Start of SUPPLIED RECORDS

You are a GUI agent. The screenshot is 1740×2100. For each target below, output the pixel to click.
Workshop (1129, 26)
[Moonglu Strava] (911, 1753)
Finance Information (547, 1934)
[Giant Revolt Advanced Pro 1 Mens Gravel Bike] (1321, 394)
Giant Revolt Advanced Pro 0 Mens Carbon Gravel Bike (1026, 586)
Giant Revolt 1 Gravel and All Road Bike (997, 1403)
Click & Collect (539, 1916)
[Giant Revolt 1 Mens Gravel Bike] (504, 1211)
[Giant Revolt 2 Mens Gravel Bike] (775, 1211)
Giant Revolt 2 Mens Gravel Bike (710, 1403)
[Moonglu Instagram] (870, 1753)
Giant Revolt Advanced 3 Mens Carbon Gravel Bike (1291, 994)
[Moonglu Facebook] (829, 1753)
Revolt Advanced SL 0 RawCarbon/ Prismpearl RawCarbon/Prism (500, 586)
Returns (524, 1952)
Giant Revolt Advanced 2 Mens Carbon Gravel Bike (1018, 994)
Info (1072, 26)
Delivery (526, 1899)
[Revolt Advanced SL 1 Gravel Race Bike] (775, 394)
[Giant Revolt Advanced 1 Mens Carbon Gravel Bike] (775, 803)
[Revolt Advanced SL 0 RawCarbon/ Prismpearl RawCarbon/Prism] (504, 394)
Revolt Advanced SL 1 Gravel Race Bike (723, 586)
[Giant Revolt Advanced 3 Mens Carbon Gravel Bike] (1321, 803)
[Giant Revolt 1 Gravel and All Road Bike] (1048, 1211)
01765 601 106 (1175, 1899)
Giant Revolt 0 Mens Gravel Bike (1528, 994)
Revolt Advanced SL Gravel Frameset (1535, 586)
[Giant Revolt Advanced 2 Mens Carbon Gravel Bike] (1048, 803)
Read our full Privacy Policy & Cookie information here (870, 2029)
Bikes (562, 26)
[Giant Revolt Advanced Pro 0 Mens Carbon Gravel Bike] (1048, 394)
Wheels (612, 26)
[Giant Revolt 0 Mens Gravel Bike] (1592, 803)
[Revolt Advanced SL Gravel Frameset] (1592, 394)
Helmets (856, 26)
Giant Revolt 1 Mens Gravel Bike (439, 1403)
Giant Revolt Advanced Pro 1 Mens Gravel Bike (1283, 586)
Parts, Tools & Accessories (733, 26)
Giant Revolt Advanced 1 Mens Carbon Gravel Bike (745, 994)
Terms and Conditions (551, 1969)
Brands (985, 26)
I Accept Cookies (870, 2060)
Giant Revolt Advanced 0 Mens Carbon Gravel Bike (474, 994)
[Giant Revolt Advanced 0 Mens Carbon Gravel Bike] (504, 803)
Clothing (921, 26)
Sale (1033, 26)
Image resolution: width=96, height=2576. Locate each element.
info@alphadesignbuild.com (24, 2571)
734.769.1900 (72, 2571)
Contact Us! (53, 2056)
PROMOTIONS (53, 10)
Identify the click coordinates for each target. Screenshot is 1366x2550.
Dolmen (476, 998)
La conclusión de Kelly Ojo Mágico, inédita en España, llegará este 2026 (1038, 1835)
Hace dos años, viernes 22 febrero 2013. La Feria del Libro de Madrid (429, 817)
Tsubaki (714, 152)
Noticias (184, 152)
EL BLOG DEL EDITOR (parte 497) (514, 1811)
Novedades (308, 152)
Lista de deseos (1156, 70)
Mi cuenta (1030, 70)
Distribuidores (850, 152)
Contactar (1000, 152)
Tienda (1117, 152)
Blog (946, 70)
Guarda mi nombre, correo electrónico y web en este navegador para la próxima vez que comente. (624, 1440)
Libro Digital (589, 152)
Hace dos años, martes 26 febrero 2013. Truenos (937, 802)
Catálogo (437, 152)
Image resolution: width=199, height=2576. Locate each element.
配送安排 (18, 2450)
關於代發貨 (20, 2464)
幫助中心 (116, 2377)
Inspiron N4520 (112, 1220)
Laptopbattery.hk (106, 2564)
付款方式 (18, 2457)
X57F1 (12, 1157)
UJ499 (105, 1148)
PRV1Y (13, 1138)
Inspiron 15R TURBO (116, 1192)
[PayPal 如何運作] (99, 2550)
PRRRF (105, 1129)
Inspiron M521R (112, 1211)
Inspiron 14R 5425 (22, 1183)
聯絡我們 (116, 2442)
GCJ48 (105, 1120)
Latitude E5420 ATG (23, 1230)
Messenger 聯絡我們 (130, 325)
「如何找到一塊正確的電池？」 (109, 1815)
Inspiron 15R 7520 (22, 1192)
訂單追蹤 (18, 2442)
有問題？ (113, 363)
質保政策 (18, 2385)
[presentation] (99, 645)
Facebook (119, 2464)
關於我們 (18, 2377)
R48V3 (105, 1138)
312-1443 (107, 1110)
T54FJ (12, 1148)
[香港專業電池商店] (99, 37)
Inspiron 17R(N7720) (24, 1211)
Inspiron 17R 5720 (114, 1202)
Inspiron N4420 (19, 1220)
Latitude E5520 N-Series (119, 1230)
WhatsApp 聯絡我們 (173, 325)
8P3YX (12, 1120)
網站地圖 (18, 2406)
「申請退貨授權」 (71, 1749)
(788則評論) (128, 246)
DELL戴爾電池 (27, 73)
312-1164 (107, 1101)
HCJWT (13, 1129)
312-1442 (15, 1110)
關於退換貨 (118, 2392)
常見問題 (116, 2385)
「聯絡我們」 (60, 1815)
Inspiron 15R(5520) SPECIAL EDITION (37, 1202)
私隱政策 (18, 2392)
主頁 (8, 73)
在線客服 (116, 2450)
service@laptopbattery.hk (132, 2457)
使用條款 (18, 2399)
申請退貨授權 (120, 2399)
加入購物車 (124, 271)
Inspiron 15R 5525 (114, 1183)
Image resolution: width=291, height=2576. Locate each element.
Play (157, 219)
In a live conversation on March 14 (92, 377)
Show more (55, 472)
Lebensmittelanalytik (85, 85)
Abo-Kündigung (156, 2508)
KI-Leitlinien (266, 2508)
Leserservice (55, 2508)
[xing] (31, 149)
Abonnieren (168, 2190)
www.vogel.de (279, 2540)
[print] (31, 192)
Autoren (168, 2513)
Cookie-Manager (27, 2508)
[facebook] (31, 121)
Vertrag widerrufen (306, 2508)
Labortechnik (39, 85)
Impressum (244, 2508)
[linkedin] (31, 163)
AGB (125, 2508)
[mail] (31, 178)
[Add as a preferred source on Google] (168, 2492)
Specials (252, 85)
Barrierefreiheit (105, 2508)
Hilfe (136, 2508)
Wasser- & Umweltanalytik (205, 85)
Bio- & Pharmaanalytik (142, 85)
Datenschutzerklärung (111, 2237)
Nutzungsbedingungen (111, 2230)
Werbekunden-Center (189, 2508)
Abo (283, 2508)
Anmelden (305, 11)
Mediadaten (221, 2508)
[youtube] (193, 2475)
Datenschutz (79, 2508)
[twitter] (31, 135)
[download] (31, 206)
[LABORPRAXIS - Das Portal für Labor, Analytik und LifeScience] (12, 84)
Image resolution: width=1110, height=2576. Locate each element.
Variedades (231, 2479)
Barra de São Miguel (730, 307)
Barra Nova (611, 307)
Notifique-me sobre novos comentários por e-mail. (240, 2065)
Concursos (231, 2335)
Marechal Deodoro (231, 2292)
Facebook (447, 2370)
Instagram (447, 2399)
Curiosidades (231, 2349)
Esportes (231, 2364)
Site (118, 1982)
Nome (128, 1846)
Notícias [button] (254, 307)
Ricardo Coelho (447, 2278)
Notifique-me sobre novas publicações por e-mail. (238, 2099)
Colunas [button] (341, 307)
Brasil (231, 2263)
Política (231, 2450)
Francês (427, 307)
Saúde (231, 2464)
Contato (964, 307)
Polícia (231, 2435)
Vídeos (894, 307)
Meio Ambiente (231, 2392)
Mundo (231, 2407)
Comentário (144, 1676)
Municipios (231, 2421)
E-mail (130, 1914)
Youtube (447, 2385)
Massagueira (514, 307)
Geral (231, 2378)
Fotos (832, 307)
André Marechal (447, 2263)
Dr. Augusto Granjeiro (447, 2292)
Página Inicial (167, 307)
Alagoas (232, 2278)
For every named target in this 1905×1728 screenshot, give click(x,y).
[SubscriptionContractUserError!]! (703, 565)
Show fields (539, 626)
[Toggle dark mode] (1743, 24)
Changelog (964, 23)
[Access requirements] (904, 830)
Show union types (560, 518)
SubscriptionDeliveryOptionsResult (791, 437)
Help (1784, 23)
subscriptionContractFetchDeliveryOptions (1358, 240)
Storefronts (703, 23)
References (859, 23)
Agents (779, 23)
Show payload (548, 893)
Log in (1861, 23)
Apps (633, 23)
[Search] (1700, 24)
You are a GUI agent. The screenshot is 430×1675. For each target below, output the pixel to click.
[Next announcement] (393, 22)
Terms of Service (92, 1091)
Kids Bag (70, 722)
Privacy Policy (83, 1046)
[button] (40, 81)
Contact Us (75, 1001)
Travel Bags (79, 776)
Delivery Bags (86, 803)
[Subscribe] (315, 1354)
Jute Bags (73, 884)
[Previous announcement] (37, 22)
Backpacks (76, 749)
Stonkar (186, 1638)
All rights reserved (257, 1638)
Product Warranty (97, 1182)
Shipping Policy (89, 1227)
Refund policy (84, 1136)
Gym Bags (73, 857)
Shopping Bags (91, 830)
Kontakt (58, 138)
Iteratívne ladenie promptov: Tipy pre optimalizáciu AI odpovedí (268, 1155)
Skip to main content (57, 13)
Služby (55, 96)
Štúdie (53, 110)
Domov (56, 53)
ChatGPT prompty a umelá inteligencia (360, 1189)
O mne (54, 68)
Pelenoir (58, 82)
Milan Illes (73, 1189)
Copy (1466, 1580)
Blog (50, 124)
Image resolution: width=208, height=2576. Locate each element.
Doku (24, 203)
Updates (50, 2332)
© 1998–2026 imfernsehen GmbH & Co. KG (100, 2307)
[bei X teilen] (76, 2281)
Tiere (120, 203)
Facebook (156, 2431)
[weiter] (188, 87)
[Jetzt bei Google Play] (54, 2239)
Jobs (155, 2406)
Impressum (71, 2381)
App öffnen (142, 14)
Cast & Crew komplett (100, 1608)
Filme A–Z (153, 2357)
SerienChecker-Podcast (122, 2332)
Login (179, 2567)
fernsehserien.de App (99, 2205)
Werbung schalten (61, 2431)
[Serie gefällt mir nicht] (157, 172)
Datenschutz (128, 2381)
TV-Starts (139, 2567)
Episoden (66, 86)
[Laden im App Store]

End of SUPPLIED RECORDS

TASK TO COMPLETE
Word for word, restate the lines above from the line containing "Delivery Bags (86, 803)" through the line containing "KG (100, 2307)", with both included and nothing else.

COMPLETED TASK
Delivery Bags (86, 803)
[Subscribe] (315, 1354)
Jute Bags (73, 884)
[Previous announcement] (37, 22)
Backpacks (76, 749)
Stonkar (186, 1638)
All rights reserved (257, 1638)
Product Warranty (97, 1182)
Shipping Policy (89, 1227)
Refund policy (84, 1136)
Gym Bags (73, 857)
Shopping Bags (91, 830)
Kontakt (58, 138)
Iteratívne ladenie promptov: Tipy pre optimalizáciu AI odpovedí (268, 1155)
Skip to main content (57, 13)
Služby (55, 96)
Štúdie (53, 110)
Domov (56, 53)
ChatGPT prompty a umelá inteligencia (360, 1189)
O mne (54, 68)
Pelenoir (58, 82)
Milan Illes (73, 1189)
Copy (1466, 1580)
Blog (50, 124)
Image resolution: width=208, height=2576. Locate each element.
Doku (24, 203)
Updates (50, 2332)
© 1998–2026 imfernsehen GmbH & Co. KG (100, 2307)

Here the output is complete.